Ugandan radio station ordered closed after show on helicopter crash

New York, August 11, 2005—Ugandan authorities shut a prominent independent radio station today after it aired a talk show about the July helicopter crash that killed southern Sudanese leader John Garang, according to local sources. The suspension came a day after President Yoweri Museveni threatened to shut down any news outlet that “plays around with regional security.”

The Broadcasting Council suspended KFM by written order at 4 p.m. local time, according to local sources, citing last night’s program hosted by veteran journalist and political commentator Andrew Mwenda. The program featured a discussion on the helicopter crash that killed southern Sudanese leader John Garang, and on the president’s comments during Wednesday’s commemoration of the Ugandan crew members who died in the crash. The helicopter, which belonged to Museveni, crashed on July 30 as it was transporting Garang back to Sudan from a meeting with the Ugandan president.

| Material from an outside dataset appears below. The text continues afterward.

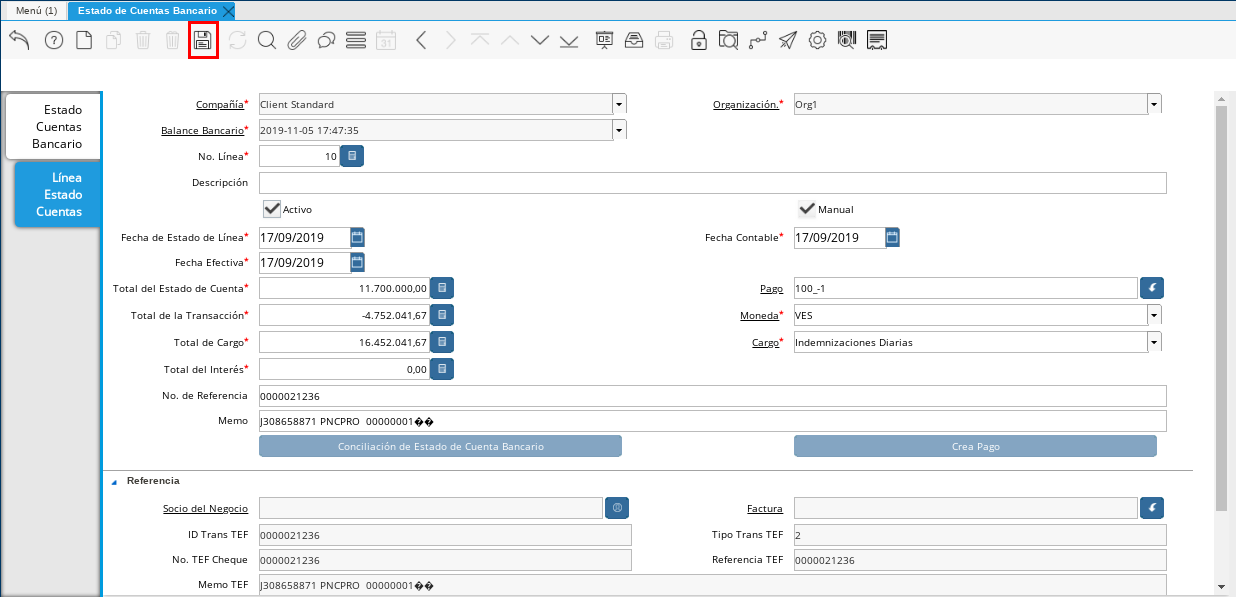Open the Chat speech bubbles icon
1236x597 pixels.
(x=326, y=41)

In his speech, Museveni accused local media and Mwenda, in particular, of threatening regional security by reporting on Garang’s Sudanese People’s Liberation Movement, the Ugandan army, and other regional issues. Mwenda is also political editor at The Monitor, an independent daily, and his print reports have drawn the president’s ire.

The president said that Mwenda was “writing about Rwanda, writing about Sudan, writing about the UPDF [Uganda People’s Defense Forces],” and added, “he must stop completely,” according to a transcript provided by BBC Monitoring. According to an article in The Monitor, the remarks drew cheers from government and army officers in attendance.

According to Mwenda, the Broadcasting Council’s order said that his program had violated an article of Ugandan broadcasting law known as the “first schedule of the electronic media act.” The section prohibits reports that “violate public morality or promote a culture of violent ethnic prejudice,” or are “likely to create public insecurity or violence,” said Mwenda, who rejected the accusation.

During the program, Mwenda criticized the president’s threats against local media. The guests on the program included a presidential advisor as well as a former military official and an opposition member of parliament, Mwenda said.

Ugandan officials have recently threatened punitive action against news media speculating on the reasons behind the helicopter crash, according to news reports. Museveni himself has repeatedly and publicly raised concerns that the crash may not have been an accident, contradicting statements by the U.N. and other observers.

James Nangwala, a lawyer for Monitor Publications, which owns KFM and The Monitor, told CPJ that there was “nothing justifiable” in the action taken against KFM. He said that the law cited by the council does not give it power to shut down the station. KFM will challenge the council’s action in court, he said.

“Andrew Mwenda was merely doing his job by contributing to a debate about matters of public concern, and it is outrageous that authorities have chosen to respond by censoring his media outlet,” said Ann Cooper, executive director of the Committee to Protect Journalists. “We call on the government to ensure that KFM is allowed to reopen immediately and unconditionally, and that all journalists in Uganda are able to comment on the news without fear of official retribution.”